That said, we can accept that despite the disconnected nature of existence, the brain will construct a story to help it make sense, to provide order, and given that my brain is how we perceive the world, then I’ll accept that as explanation.
If the future hasn’t happened, then what I’m experiencing is only a fragment of something larger, a few words in a story that is ongoing. I think that perspective alone lends some degree of comfort, that each moment is not the be-all and end-all. The significance of this moment, and all the rest like it, is not yet known to me, similar to the axiom of ‘one door closes and another opens’. My future self will exert significance I couldn’t even imagine. It’s why I find the term ‘this is a learning experience’ almost amusing and paradoxical, because how much of an experience is going to end up positively stored and utilized seems absolutely out of my control.
Sentence 2) …And it will mean something very different.
Not only will my future self throw some narrative importance over the top of these moments in ways I can’t even fathom, I won’t even remember the moment correctly. Here’s where I risk truly spinning off into a thousand tangents due to being a self-confessed mnemono-maniac , but even just contemplating what any given moment truly is blows my mind. The nature of reality, how we perceive things, our bias, deficiency of awareness or even hyper-awareness of things to obscure others. How narrow our scope of perspective truly is. Ask anyone how they remember a moment and it will never be the same, in any way, and there is no way of knowing which is the more accurate (one of my favorite games is to ask someone how they recollect an experience and marvel how different it was from mine).

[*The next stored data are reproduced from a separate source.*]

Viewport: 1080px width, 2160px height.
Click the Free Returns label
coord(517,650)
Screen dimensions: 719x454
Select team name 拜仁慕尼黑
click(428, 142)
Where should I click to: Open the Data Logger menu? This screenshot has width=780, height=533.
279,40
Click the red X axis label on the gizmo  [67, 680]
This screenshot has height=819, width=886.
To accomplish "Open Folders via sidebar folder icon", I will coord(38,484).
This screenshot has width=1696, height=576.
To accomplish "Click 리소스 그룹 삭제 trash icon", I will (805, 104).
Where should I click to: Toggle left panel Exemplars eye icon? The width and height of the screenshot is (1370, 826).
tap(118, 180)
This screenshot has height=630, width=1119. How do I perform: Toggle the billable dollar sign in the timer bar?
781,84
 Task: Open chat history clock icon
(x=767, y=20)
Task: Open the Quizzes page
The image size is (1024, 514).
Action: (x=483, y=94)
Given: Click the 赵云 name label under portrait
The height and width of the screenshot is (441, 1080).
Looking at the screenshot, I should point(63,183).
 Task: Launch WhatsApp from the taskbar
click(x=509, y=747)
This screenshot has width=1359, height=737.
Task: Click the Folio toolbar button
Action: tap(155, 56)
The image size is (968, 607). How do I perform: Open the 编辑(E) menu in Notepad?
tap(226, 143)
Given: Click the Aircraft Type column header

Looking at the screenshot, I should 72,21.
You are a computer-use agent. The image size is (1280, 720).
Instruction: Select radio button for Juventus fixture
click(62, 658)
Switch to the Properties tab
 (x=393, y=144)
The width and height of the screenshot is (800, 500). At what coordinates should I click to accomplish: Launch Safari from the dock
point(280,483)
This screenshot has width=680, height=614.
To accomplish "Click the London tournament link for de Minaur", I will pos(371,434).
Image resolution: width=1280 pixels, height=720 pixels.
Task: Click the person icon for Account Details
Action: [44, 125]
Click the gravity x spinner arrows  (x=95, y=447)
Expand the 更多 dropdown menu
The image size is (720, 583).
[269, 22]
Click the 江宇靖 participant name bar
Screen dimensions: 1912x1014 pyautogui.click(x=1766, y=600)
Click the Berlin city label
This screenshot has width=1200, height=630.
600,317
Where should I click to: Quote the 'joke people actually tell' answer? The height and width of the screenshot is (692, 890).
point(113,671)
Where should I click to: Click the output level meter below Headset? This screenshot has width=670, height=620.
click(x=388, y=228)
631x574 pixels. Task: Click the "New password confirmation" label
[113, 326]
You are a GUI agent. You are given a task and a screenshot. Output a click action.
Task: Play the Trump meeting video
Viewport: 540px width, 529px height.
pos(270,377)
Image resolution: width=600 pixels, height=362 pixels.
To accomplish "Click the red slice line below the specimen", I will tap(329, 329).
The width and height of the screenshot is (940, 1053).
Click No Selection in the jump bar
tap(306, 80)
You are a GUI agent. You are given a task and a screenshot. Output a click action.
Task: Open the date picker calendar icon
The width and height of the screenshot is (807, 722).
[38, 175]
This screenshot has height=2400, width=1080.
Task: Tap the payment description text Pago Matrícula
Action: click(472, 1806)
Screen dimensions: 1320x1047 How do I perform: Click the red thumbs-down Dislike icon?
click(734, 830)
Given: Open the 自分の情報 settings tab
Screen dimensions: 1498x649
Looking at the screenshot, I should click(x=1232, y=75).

Now, take that memory and throw it across days, months and years. It refines down to a shadow of its former self. The memory is corrupt and changed, moulded around other concepts and ideas, degraded like a repeatedly photocopied image until the flavor of it is completely different.
That alone is… worrying? I’m not sure. Modern neuroscience says that memory is even less of a static thing, that every recollection modifies it, and in fact your memory of an event is simply a regurgitation of the last version you recalled. The very nature of our lives is apparently fluid and changing. Even the externalization of memories in photographs, film and writing is an experiential element prone to our own reinterpretation with every viewing (the best they can do is trigger recollection where memory of the original experience might have simply disappeared).
“One day you will remember this moment. And it will mean something very different.”
If there can be such a thing as a conclusion to this rambling mess of a post, it would be that, to me, together the sentences read as a kind yet sobering reminder not only of the impermanence of our lives and the lessons we take from them, but that forces in our brains, beyond our control, will generate a story of our pasts that we didn’t write, with us acting roles we didn’t plan for with no discernible plot. My reaction to this is one of great concern and fascination, and would certainly make me completely relate to anyone summarizing their existence with the last words of “What the hell just happened?”
“Time and memory are true artists; they remold reality nearer the hearts desire.”
-John Dewey
I dont have a single rebuttal. That was lovely.